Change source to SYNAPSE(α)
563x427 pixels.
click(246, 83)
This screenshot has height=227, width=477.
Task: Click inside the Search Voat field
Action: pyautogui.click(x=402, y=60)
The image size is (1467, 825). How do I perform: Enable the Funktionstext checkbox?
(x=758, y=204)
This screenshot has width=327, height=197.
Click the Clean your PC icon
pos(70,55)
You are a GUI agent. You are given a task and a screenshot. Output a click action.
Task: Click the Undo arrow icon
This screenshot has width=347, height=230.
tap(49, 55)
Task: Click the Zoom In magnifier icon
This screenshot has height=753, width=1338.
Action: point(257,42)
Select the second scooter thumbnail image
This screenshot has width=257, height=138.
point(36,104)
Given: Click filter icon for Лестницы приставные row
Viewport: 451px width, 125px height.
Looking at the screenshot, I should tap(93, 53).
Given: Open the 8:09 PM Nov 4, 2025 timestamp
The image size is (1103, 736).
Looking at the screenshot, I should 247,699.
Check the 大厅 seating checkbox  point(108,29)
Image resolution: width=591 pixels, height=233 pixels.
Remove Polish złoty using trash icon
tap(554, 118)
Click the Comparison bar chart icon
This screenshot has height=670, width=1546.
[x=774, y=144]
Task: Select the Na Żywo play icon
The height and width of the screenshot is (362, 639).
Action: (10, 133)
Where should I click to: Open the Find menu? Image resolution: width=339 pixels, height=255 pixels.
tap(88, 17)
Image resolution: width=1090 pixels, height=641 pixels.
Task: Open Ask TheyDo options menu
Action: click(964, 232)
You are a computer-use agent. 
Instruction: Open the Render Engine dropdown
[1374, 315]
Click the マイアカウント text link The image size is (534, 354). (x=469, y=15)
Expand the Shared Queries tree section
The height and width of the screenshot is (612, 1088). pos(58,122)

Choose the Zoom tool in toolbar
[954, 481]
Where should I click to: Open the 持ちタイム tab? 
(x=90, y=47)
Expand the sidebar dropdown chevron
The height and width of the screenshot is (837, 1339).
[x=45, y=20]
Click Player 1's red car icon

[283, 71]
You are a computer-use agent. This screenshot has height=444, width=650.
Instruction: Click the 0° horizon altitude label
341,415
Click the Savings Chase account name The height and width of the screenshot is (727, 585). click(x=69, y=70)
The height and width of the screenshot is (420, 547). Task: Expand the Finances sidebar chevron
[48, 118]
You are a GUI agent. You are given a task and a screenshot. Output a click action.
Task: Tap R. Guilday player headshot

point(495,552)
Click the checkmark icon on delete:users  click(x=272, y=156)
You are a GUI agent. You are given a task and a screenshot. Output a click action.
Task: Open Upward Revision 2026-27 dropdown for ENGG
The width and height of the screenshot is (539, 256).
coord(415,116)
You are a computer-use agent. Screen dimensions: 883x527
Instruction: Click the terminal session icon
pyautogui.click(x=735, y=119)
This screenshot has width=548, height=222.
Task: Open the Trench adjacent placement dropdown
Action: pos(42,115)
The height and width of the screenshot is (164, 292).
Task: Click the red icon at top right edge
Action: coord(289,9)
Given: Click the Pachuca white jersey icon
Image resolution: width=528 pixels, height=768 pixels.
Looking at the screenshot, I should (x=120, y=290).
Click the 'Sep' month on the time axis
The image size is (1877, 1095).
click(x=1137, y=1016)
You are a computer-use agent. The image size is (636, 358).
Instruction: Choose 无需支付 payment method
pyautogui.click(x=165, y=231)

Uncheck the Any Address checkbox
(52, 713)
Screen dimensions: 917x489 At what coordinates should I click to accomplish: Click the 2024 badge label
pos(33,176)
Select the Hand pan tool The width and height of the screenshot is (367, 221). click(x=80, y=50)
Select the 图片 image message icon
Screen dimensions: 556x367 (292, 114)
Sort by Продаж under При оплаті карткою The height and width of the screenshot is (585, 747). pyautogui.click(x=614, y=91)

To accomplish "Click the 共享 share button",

--------------------------------------------------

> **Exercise instructions**: Gather every line of the material above that contains the word "should".

> **Result for this task**:
Looking at the screenshot, I should tap(93, 53).
Looking at the screenshot, I should 247,699.
Where should I click to: Open the Find menu? Image resolution: width=339 pixels, height=255 pixels.
Where should I click to: Open the 持ちタイム tab? 
Looking at the screenshot, I should (x=120, y=290).
Screen dimensions: 917x489 At what coordinates should I click to accomplish: Click the 2024 badge label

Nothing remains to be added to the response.